Every place is inseperable from it’s history. Read our short note on the history of our mansion house in Bychowo.

The first mentions concerning the property had already appeared in 1377 when its owner was Reczke. The title of a knightly possession was probably granted the mansion in the XIII or XIV century. In Schulz Bychov’s opinion the stream flowing through the area gave the name to the property and later also the noble family.

With regard to a lack of other records it is impossible to ascertain if the property was simultaneously the abode of the owner which would be related to the existence of the mansion and farm. It is known that in the XV century Bychowo, as a fiefdom and its inhabitants, were governed under Polish law – peasants under German law.

In the XVI century the owners of the property became the family of Pomorski origin von Buchow, whose coat of arms was Zadora. During this period the permanent abode of the owners most likely came into being and the property was extended. The first mansion probably came into being in the XVI or XVII century.

During the course of the later centuries, owners of the property very often changed what did not certainly favour the proper extension of the possession.

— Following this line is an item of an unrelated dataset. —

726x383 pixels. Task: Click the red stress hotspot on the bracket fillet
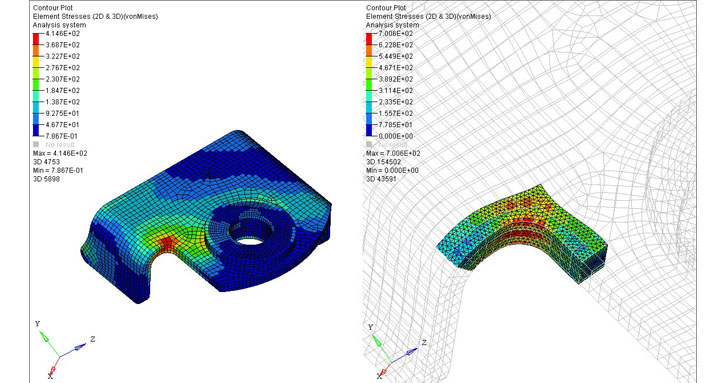click(167, 242)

In the XVIII century the property, which was a noble abode and had 2 granges and 2 mills, belonged to the family von Lubtov for a length of time.

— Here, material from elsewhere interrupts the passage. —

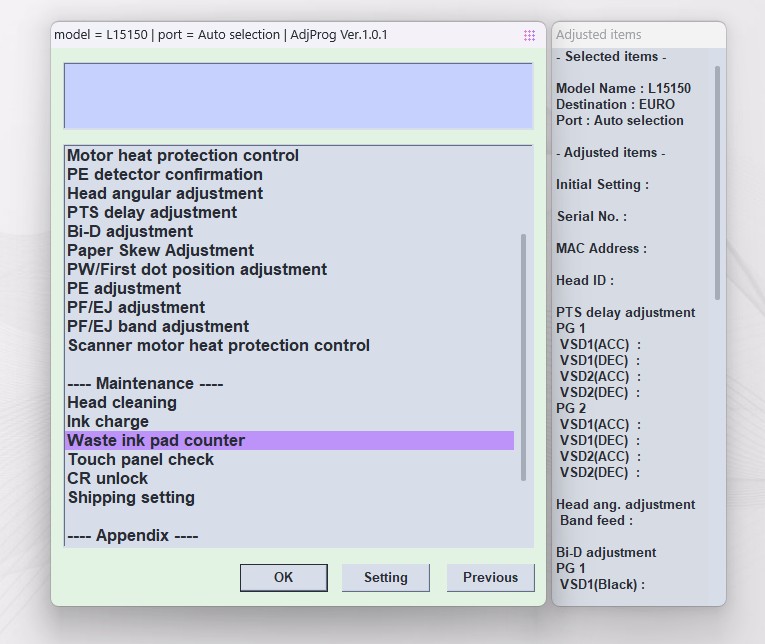
Task: Pick Paper Skew Adjustment
Action: (x=161, y=250)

A lack of information enables us to make a thorough study of the rise and development of the manorial-park part of the property. The present mansion came into being in the second half of the XIX century. Its rudimentarily remained buildings came into being much earlier in the first half of the XIX century.
During the Second World War the mansion, farm and park establishments were partly damaged. However, their complete devastation came during the 50s and 60s of the twentieth century.

In 1989 the present owner Wladyslaw Brzozowski bought the devastated mansion from Gniewino’s local administrative commune council.
The building was pulled down to its foundations and on basis of architectural expert appraisement and photographic records it was reconstructed in July in 1999. Only the portico with a monumental balustrade survived in its original version.